Question

How to compare and complement the missing gene and feature in gff3 file base on available gff3 reference ?

0

Entering edit mode

5 months ago

Sony ▴ 20

Hi everyone,

I am doing annotation for rice pangenome. The pangenome was created based on an iterative mapping and assembly approach. The pangenome including IRGSP-1.0 as the base reference, and unmapped assembled sequences from other rice accessions was concatenated to the base reference to get the entire pangenome.

Then I conduct gene prediction and annotation following the MAKER annotation pipeline. First, I constructed a repeat library for my pangenome (RepeatModeler). For ESTs: I used cDNA data set and protein evidence (entire plant Swissprot protein) in fasta. Then, I run the first round of MAKER with the EST evidence and repeat the library. Then, I kept only genes with AED<0.5 in the gfff3 file. Then, these genes were used to train SNAP. For Augustus training, I used the embryophyta_odb10 database from BUSCO. Finally, I run the second round of the MAKER pipeline with gff3 from round1, snap.hmm and Augustus parameter for running round2. The output file from round 2. But the maker only predicts for me 20,160 genes. Compared to the Nipponbare IRGSP 1.0 from RAP-DB, it has 37,861 genes.
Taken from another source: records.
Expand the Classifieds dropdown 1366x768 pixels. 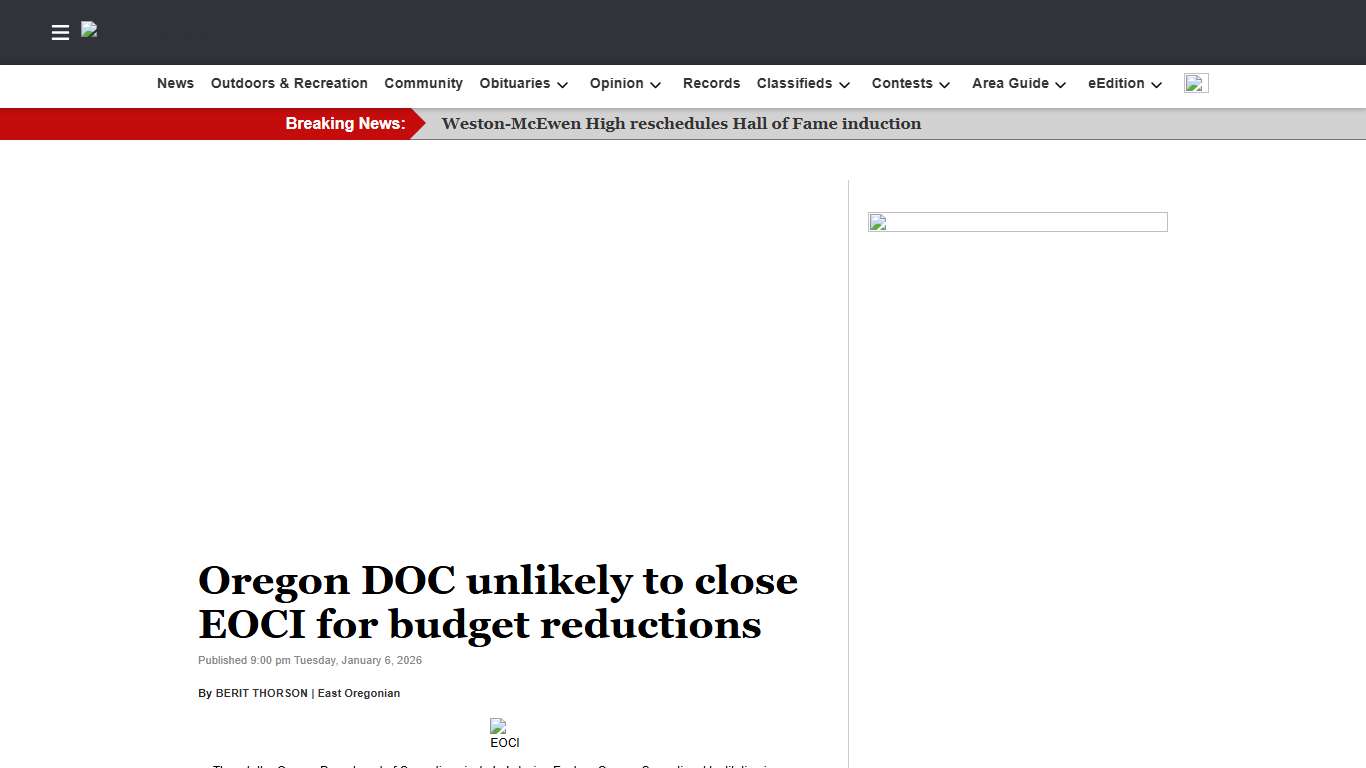point(804,84)
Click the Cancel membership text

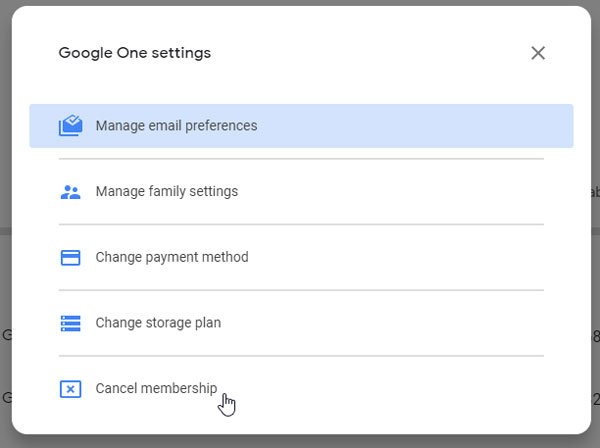[155, 388]
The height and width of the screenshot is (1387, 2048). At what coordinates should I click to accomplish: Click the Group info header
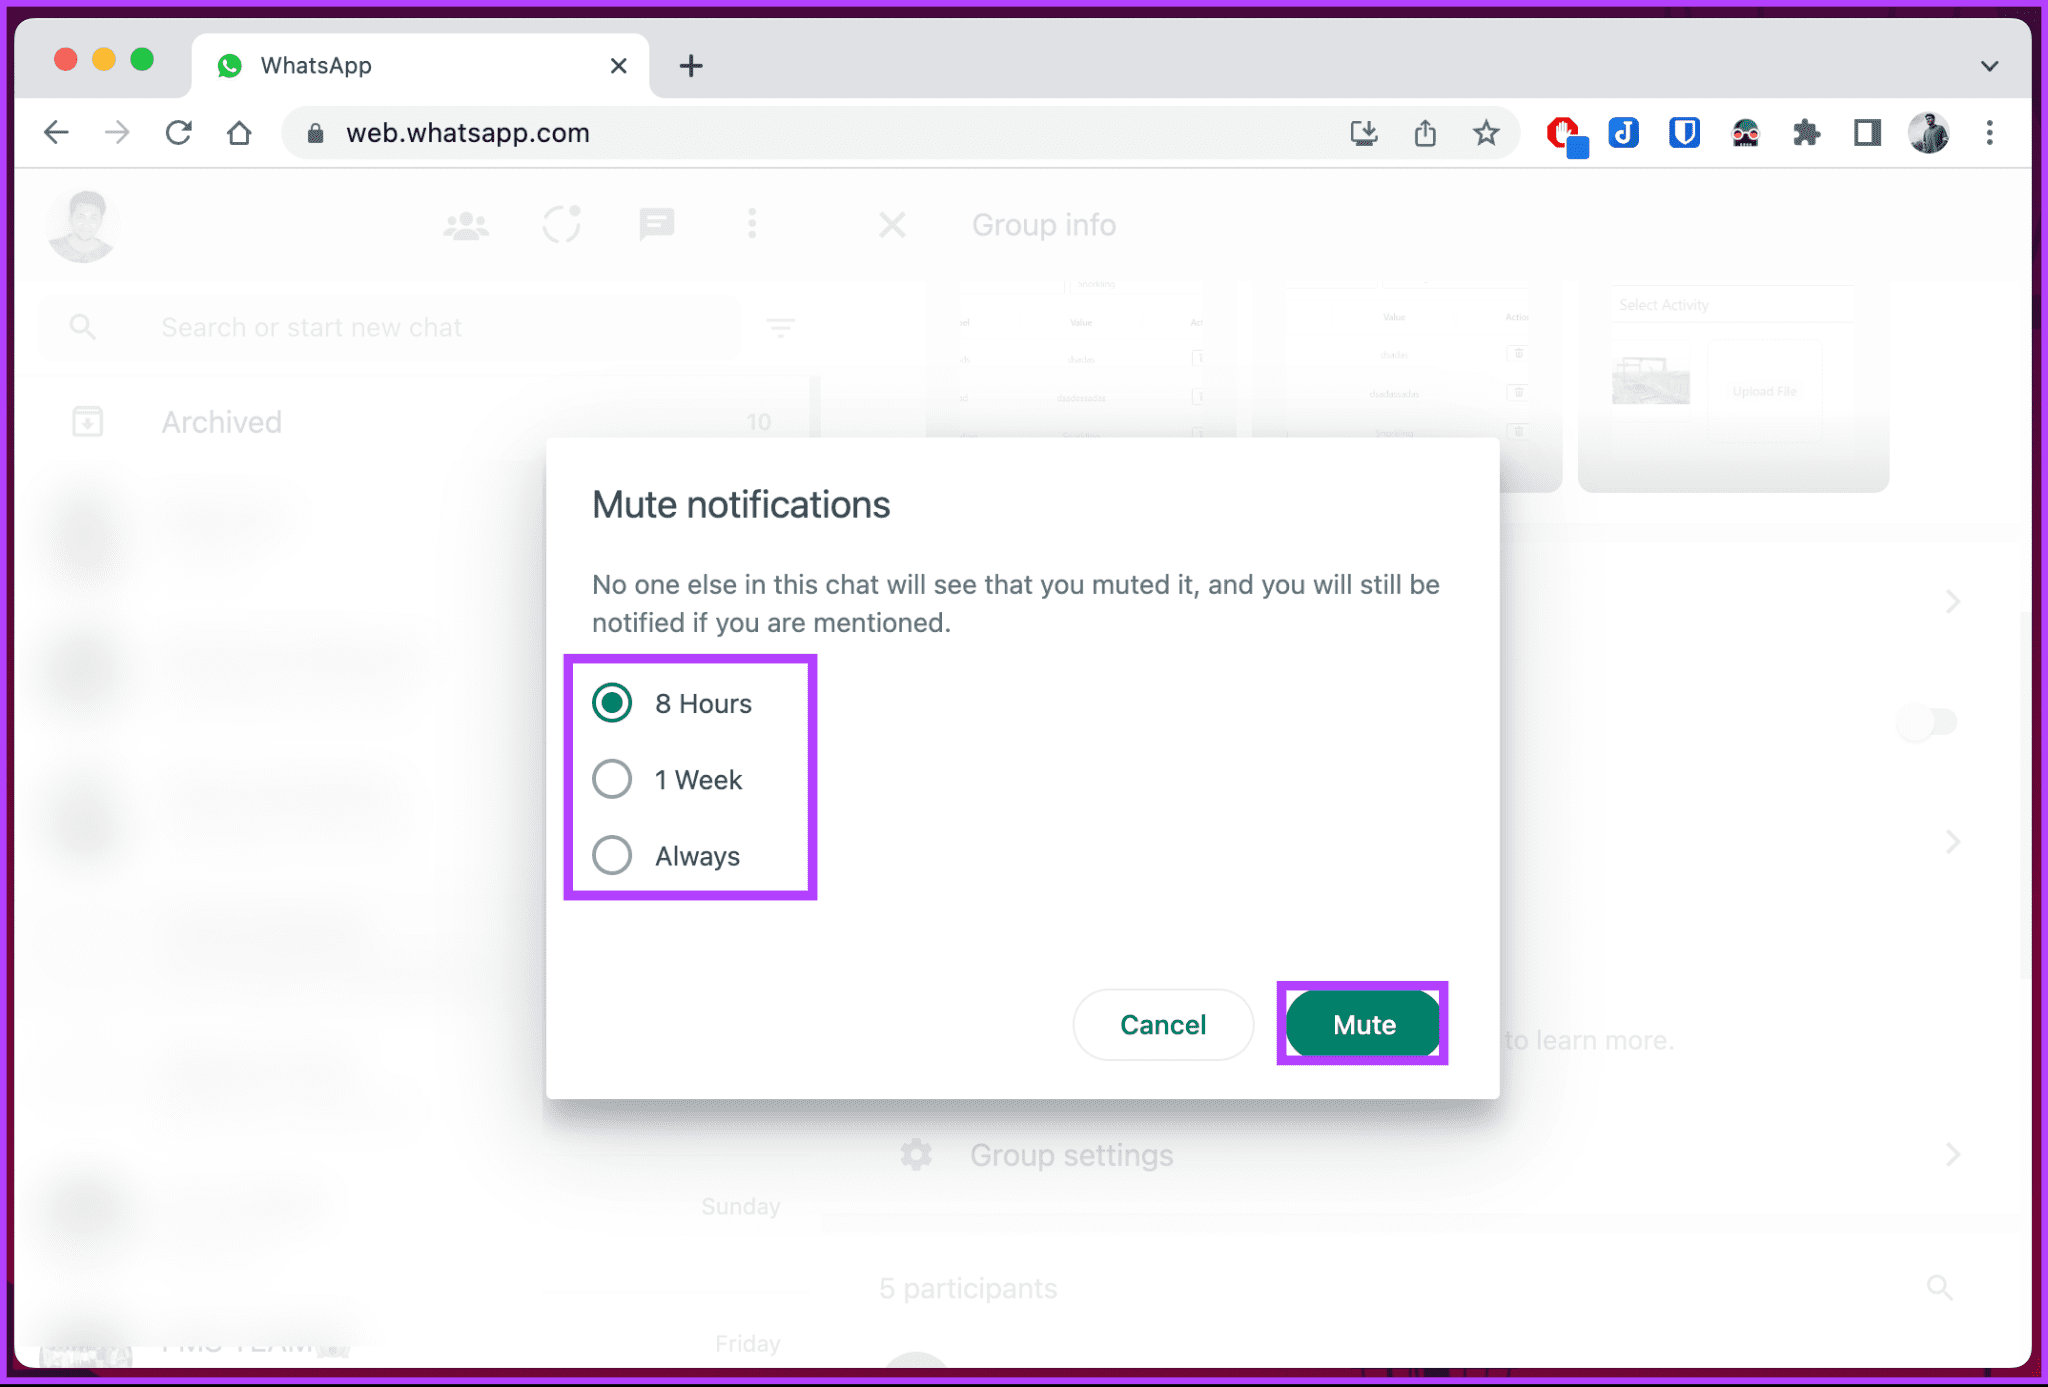(1045, 224)
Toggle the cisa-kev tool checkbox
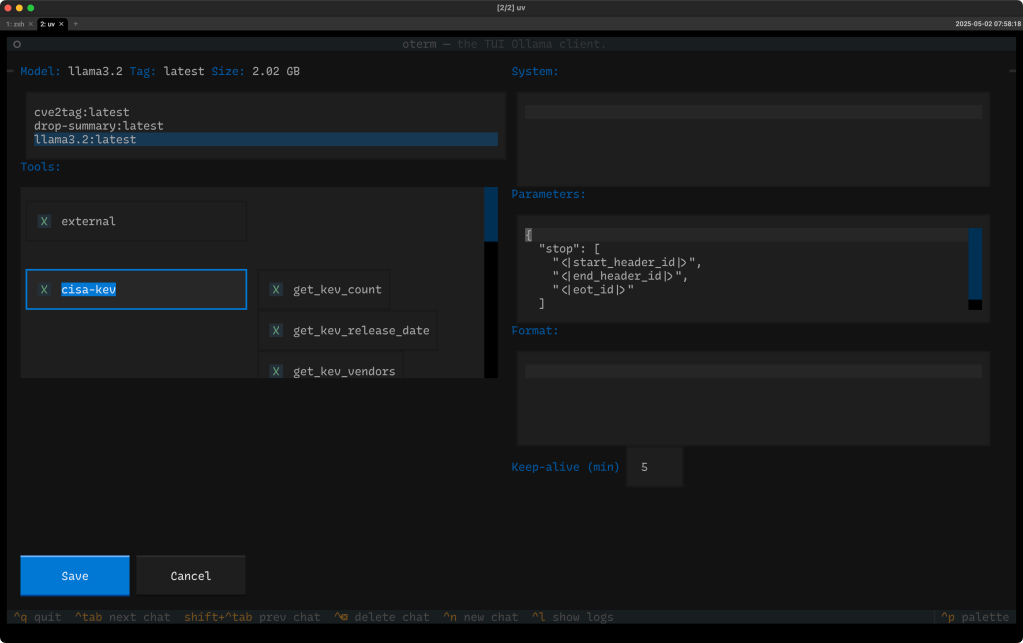Image resolution: width=1023 pixels, height=643 pixels. [44, 289]
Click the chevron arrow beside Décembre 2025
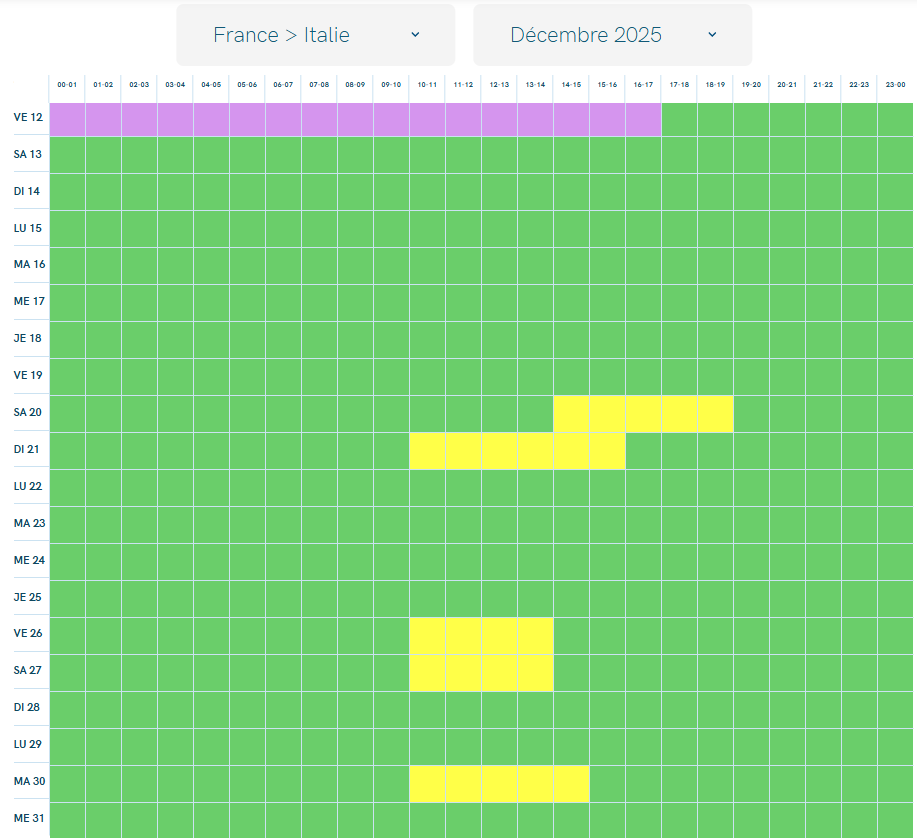Image resolution: width=917 pixels, height=838 pixels. pos(712,35)
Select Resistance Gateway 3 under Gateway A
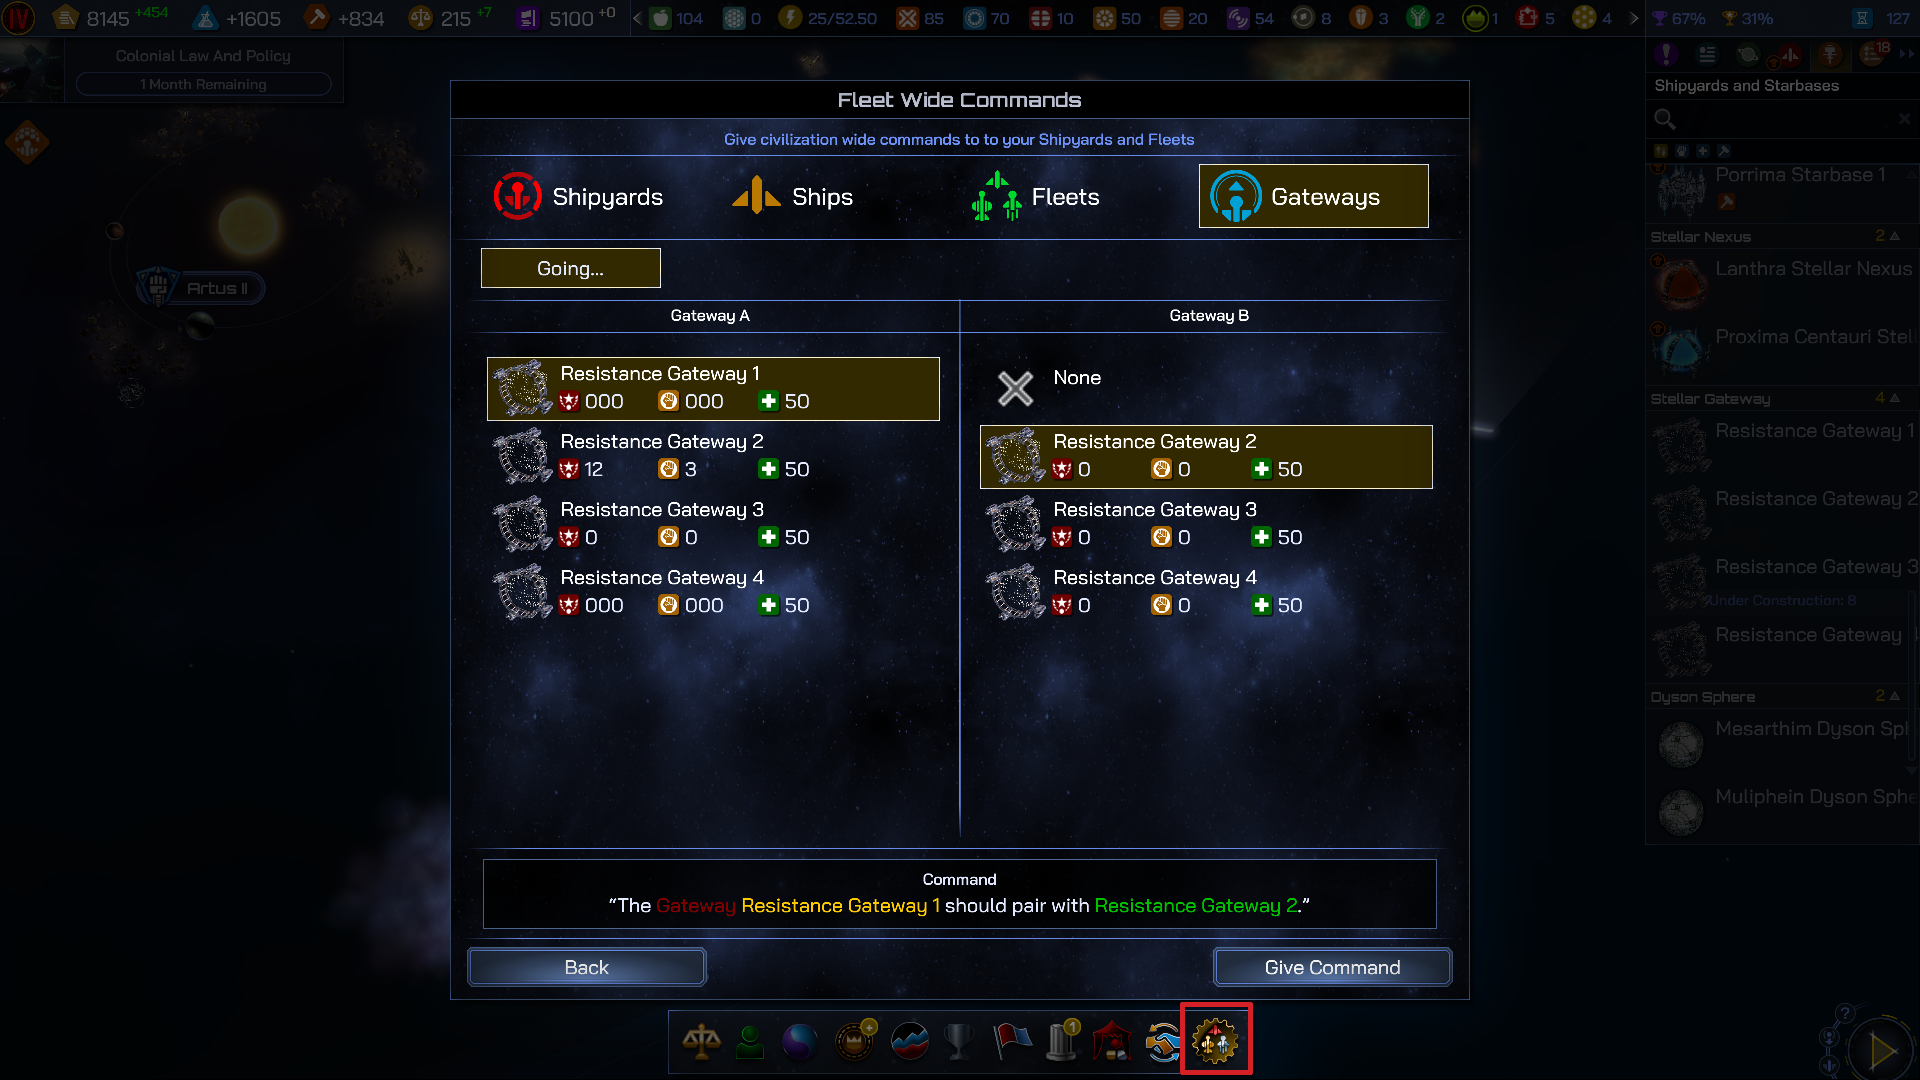Screen dimensions: 1920x1080 [x=713, y=524]
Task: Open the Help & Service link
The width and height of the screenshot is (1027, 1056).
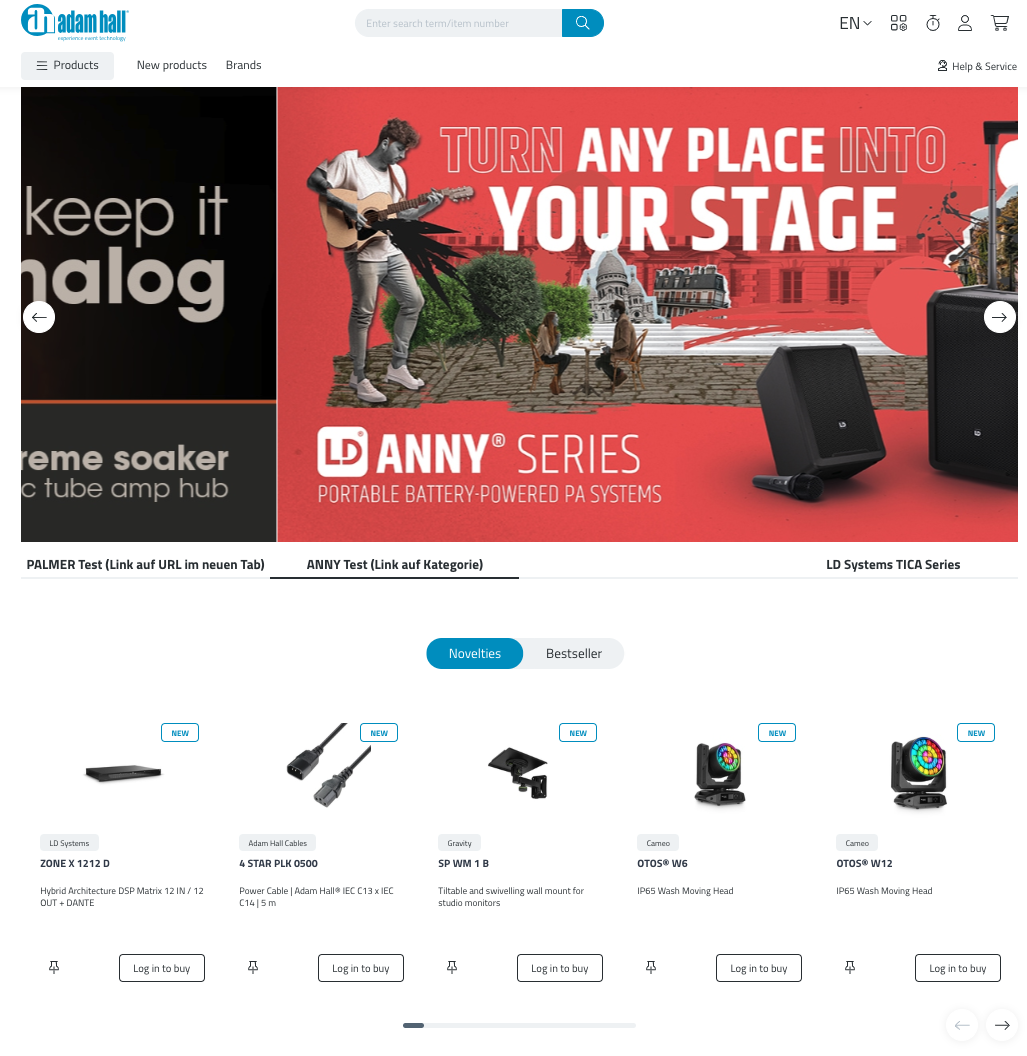Action: [976, 66]
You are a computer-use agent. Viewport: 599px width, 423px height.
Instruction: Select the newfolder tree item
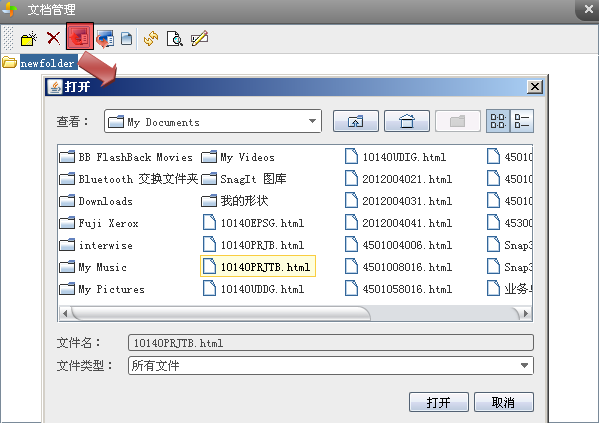(x=47, y=63)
I know maybe something should be optimised for MAKER in this pangenome. However, I spent too much time on this annotation step. Since my pangenome has entire IRGSP1.0 sequences. I want to improve the annotation of "base reference in my pangenome =IRGSP1.0" by comparing 2 gff3 file ( one is downloaded of IRGSP 1.0 gff form RAP-DB, one is produced by MAKER), extract the missing genes and its features, along with its position and add it to my pangenome gff.

However, due to two different of annotations from MAKER and the public database, some of features are a bit different in feature position. Is it possible to do this strategy by comparing the stop codon ? Does anyone know how to do that?

Many thanks,

gff3 IRGSP1.0 MAKER • 371 views

ADD COMMENT • link updated 5 months ago by lieven.sterck 15k • written 5 months ago by Sony ▴ 20

score 0 · Answer 1 · 2024-11-19

Hi,

though theoretically possible merging gene annotations is a bit tricky approach.

Let me first say that your general setup on how to tackle this is fine ! (I would do nearly the same personally :) ).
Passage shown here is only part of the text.